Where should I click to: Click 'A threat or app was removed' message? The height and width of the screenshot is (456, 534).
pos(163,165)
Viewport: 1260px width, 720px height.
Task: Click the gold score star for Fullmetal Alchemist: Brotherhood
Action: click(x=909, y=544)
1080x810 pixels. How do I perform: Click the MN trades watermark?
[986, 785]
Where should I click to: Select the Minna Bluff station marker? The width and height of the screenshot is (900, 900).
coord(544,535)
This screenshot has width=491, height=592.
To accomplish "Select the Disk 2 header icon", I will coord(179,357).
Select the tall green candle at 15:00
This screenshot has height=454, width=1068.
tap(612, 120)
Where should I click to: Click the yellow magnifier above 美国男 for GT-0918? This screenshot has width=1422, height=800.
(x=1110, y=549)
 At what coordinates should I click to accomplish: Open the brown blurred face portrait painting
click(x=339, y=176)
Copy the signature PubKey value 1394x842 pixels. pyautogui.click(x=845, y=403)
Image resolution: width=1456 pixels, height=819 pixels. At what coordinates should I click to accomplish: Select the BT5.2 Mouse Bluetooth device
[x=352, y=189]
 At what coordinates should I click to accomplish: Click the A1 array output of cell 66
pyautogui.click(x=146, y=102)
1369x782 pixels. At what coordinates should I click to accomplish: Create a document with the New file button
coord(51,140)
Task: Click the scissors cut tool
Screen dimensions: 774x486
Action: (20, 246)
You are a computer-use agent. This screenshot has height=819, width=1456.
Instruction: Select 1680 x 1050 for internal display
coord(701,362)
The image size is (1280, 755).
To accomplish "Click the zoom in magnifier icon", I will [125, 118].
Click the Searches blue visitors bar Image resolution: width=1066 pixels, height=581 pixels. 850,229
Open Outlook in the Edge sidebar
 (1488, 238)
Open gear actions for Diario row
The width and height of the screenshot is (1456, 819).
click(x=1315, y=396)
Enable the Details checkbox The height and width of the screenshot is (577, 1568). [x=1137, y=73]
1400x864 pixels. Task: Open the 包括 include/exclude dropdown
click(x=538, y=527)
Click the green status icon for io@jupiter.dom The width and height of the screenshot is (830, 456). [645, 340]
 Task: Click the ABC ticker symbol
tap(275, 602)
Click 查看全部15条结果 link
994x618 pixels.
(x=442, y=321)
○ ○ ○
EXERCISE REQUIREMENTS: Write out the lines above again, putting "What spot should I click to" wherever "Where should I click to" appears and keeping everything else the same.

SOLUTION TO THIS TASK:
What spot should I click to: Click 'A threat or app was removed' message? The height and width of the screenshot is (456, 534).
pos(163,165)
Viewport: 1260px width, 720px height.
Task: Click the gold score star for Fullmetal Alchemist: Brotherhood
Action: click(x=909, y=544)
1080x810 pixels. How do I perform: Click the MN trades watermark?
[986, 785]
What spot should I click to: Select the Minna Bluff station marker? The width and height of the screenshot is (900, 900).
coord(544,535)
This screenshot has width=491, height=592.
To accomplish "Select the Disk 2 header icon", I will coord(179,357).
Select the tall green candle at 15:00
This screenshot has height=454, width=1068.
tap(612, 120)
What spot should I click to: Click the yellow magnifier above 美国男 for GT-0918? This screenshot has width=1422, height=800.
(x=1110, y=549)
 At what coordinates should I click to accomplish: Open the brown blurred face portrait painting
click(x=339, y=176)
Copy the signature PubKey value 1394x842 pixels. pyautogui.click(x=845, y=403)
Image resolution: width=1456 pixels, height=819 pixels. At what coordinates should I click to accomplish: Select the BT5.2 Mouse Bluetooth device
[x=352, y=189]
 At what coordinates should I click to accomplish: Click the A1 array output of cell 66
pyautogui.click(x=146, y=102)
1369x782 pixels. At what coordinates should I click to accomplish: Create a document with the New file button
coord(51,140)
Task: Click the scissors cut tool
Screen dimensions: 774x486
Action: (20, 246)
You are a computer-use agent. This screenshot has height=819, width=1456.
Instruction: Select 1680 x 1050 for internal display
coord(701,362)
The image size is (1280, 755).
To accomplish "Click the zoom in magnifier icon", I will [125, 118].
Click the Searches blue visitors bar Image resolution: width=1066 pixels, height=581 pixels. 850,229
Open Outlook in the Edge sidebar
 (1488, 238)
Open gear actions for Diario row
The width and height of the screenshot is (1456, 819).
click(x=1315, y=396)
Enable the Details checkbox The height and width of the screenshot is (577, 1568). [x=1137, y=73]
1400x864 pixels. Task: Open the 包括 include/exclude dropdown
click(x=538, y=527)
Click the green status icon for io@jupiter.dom The width and height of the screenshot is (830, 456). [645, 340]
 Task: Click the ABC ticker symbol
tap(275, 602)
Click 查看全部15条结果 link
994x618 pixels.
(x=442, y=321)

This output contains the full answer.